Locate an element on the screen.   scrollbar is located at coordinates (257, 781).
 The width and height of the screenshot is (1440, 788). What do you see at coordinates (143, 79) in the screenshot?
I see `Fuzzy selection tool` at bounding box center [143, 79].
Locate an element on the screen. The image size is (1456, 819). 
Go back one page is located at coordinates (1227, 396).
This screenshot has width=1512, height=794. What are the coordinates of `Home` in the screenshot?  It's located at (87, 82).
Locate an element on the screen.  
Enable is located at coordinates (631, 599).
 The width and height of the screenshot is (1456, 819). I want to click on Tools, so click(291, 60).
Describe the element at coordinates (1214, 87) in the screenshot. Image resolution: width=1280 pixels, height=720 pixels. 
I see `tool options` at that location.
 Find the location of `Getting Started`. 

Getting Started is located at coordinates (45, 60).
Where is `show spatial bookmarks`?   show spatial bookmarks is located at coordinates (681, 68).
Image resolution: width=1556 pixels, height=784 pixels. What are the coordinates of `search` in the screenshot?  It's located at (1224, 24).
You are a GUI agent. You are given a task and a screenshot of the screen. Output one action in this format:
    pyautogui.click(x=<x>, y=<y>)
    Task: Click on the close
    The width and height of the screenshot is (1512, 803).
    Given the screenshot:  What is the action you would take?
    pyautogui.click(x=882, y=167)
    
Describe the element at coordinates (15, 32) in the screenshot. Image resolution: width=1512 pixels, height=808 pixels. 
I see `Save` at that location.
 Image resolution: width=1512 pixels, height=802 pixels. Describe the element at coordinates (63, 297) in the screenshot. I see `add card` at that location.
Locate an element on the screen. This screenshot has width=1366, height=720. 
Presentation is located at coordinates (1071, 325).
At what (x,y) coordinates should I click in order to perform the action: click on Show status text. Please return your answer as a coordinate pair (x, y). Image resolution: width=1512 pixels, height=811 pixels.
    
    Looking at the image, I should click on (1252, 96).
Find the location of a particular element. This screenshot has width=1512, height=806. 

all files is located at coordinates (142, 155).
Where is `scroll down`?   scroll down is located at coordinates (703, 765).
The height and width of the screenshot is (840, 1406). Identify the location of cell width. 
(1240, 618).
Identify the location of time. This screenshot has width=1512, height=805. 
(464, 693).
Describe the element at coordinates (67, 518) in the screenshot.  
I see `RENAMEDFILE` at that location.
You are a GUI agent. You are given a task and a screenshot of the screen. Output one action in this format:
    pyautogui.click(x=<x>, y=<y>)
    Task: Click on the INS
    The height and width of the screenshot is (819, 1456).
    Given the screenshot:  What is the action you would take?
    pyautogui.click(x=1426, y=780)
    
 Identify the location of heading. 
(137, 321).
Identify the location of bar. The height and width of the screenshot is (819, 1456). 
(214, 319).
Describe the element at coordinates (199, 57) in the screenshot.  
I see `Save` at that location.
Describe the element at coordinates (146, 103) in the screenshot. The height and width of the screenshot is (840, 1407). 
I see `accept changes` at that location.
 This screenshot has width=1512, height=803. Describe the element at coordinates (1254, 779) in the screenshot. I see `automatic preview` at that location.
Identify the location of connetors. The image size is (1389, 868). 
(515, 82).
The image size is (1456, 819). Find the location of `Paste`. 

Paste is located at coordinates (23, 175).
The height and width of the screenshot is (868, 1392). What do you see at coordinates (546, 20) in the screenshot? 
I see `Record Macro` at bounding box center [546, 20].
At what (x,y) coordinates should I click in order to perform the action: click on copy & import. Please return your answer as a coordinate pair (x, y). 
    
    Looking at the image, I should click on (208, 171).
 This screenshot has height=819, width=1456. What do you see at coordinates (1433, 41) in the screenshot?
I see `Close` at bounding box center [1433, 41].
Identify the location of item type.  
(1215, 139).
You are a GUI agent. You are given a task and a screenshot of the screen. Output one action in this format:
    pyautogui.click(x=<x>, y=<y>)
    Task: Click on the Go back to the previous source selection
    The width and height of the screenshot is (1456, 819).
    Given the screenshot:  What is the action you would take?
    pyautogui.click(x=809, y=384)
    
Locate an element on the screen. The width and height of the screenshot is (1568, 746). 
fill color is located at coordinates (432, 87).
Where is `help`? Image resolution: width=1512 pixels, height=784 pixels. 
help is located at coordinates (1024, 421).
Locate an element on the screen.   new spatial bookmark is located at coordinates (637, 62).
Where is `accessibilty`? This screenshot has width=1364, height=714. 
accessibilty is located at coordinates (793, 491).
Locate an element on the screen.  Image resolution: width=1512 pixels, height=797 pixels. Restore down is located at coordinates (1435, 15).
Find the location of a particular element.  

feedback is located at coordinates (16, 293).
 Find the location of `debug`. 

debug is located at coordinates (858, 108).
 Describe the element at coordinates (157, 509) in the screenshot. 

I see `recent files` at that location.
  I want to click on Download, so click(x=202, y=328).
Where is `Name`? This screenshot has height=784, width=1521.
——————————
● WHAT YOU NEED TO DO:
Swap "Locate an element" for "Find an element" in everything from the line containing "width=1512 pixels, height=784 pixels." down to the last of the lines, and write out only those lines with all else unchanged.

● COMPLETE ANSWER:
Where is `help`? Image resolution: width=1512 pixels, height=784 pixels. 
help is located at coordinates (1024, 421).
Find an element on the screen.   new spatial bookmark is located at coordinates (637, 62).
Where is `accessibilty`? This screenshot has width=1364, height=714. 
accessibilty is located at coordinates (793, 491).
Find an element on the screen.  Image resolution: width=1512 pixels, height=797 pixels. Restore down is located at coordinates (1435, 15).
Find the location of a particular element.  

feedback is located at coordinates (16, 293).
 Find the location of `debug`. 

debug is located at coordinates (858, 108).
 Describe the element at coordinates (157, 509) in the screenshot. 

I see `recent files` at that location.
  I want to click on Download, so click(x=202, y=328).
Where is `Name`? This screenshot has height=784, width=1521.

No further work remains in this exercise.